Un groupe d’experts ad hoc a été mis en place à l’échelon national afin d’offrir des solutions aux PME dans le cadre de la crise sanitaire que nous traversons. Malgré cela, le problème de la polysémie de la définition des PME demeure. « Mal nommer les choses c’est ajouter au malheur du Monde » jugeait Albert Camus. Bien avant la crise du COVID-19, de nombreuses mesures de soutien aux PME étaient trop globales, avec un ciblage flou et ambigu, ne permettant pas d’exclure les entreprises qui n’avaient pas du tout besoin de support public. Force est de constater que la crise actuelle ne change pas la donne.
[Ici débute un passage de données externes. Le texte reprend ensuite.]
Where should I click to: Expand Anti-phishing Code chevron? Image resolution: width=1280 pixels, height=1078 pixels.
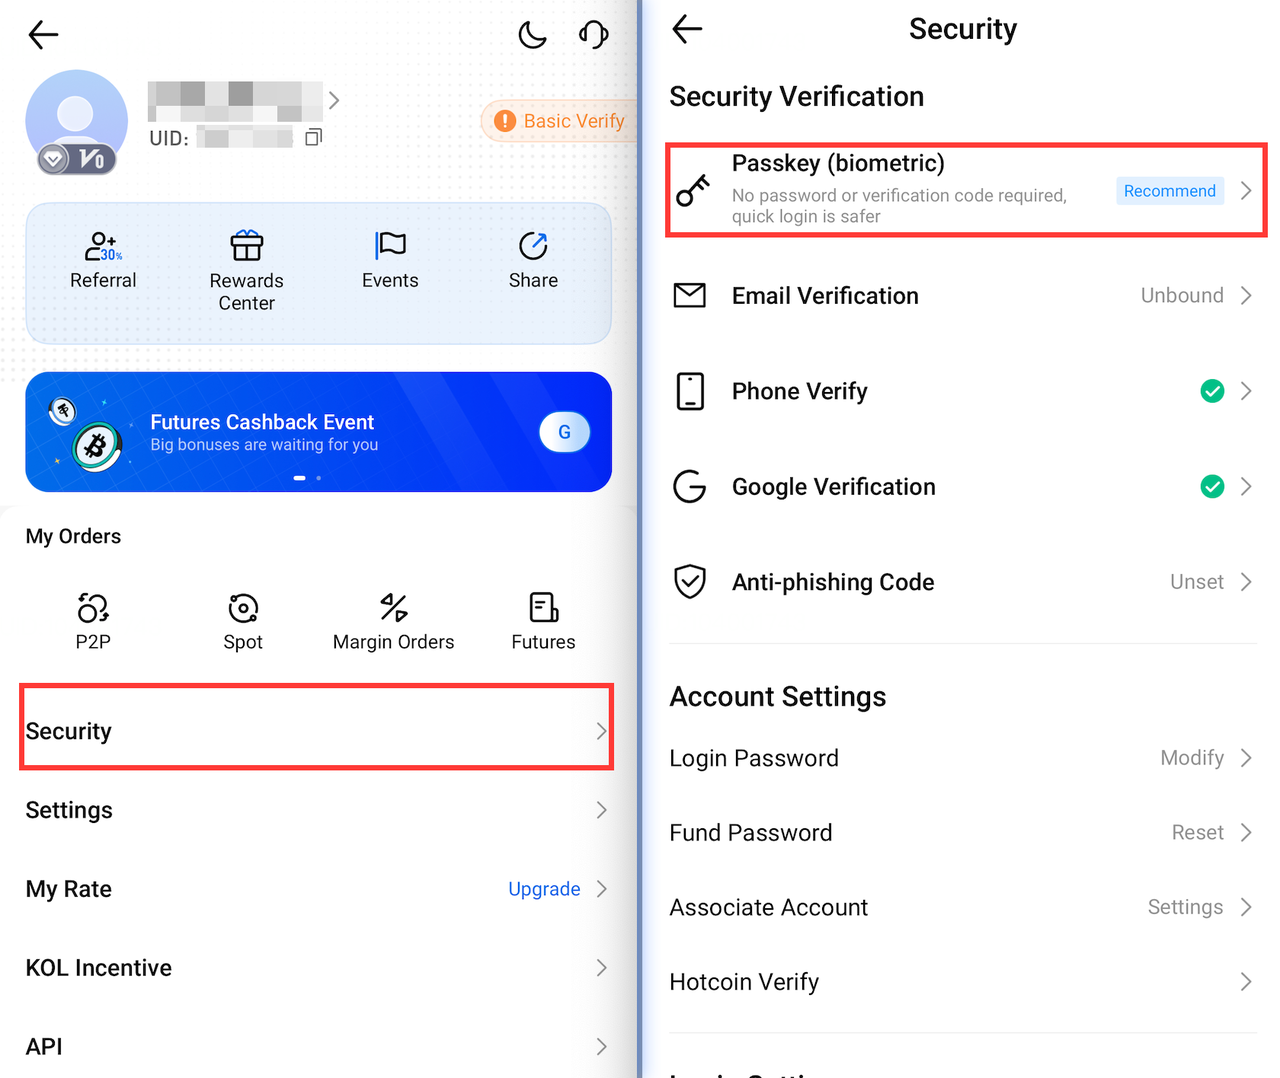(x=1246, y=582)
A titre d’illustration, l’administration Trump a publié début juillet la liste des entreprises bénéficiaires de ses mesures de soutien : on y retrouve de nombreux cabinets de conseil politique et des agences de lobbying, voire même des écoles privées telles que la St. Ann's School de New York. Le ciblage est donc sujet à question. De par le fait qu’elles ont moins de chance d’entretenir une certaine promiscuité avec les hauts fonctionnaires ou les décideurs politiques, les PME ont en effet une probabilité considérablement réduite de se voir concéder quelque avantage que ce soit.

Évaluation et performance

Par ailleurs, l’absence d’une culture rigoureuse d’évaluation des politiques publiques dans notre pays renforce la dynamique sans fin du creusement du déficit public. La perte est double : impossibilité de tirer les leçons des recettes politiques qui marchent bien et moins bien, et absence d’incitants à mettre en place des politiques orientées vers des résultats spécifiques. Alors que la charge de la dette est déjà d’environ 11 milliard par an - ce qui équivaut en moyenne au budget dédié à l’enseignement francophone en Belgique - les vannes publiques demeurent largement ouvertes. Même si des dépenses publiques sont essentielles pour éviter un effondrement de notre tissu économique qui coûterait encore plus cher à notre société, l’absence d’évaluations ex-post et systématiques des mesures mises en œuvre encourage les pouvoirs exécutifs de notre pays à poursuivre des dépenses à tout-va sans courir le risque de se voir reprocher des résultats mitigés.

Deux recommandations peuvent être formulées. Tout d’abord, une définition politique et statistique unique pour les PME en Belgique calquée sur la définition européenne de 2003 – à tous les échelons de pouvoir - avec l’obligation d’utiliser celle-ci dans les mécanismes de soutien. En 1998, l’Agence pour la Simplification administrative s’était déjà vue octroyer la mission de « formuler des propositions concrètes pour l’utilisation généralisée d’une définition uniforme afin de mieux cibler la politique spécifique en faveur des PME », et ce sans résultat face à la complexité de la tâche. La crise actuelle peut se révéler être l’occasion idéale d’enfin pallier l’absence de définition commune. Deuxième préconisation : offrir des évaluations systématiques des politiques de soutien aux PME en commençant par (i) publier les données relatives aux entreprises bénéficiaires d’aide publique et par (ii) mettre en place des comités d’évaluation dans chaque service public afférent aux PME, qu’il soit régional ou fédéral. C’est à ce prix-là que notre économie et ses PME deviendront plus résilientes et surtout mieux soutenues par les pouvoirs publics en période de turbulence économique.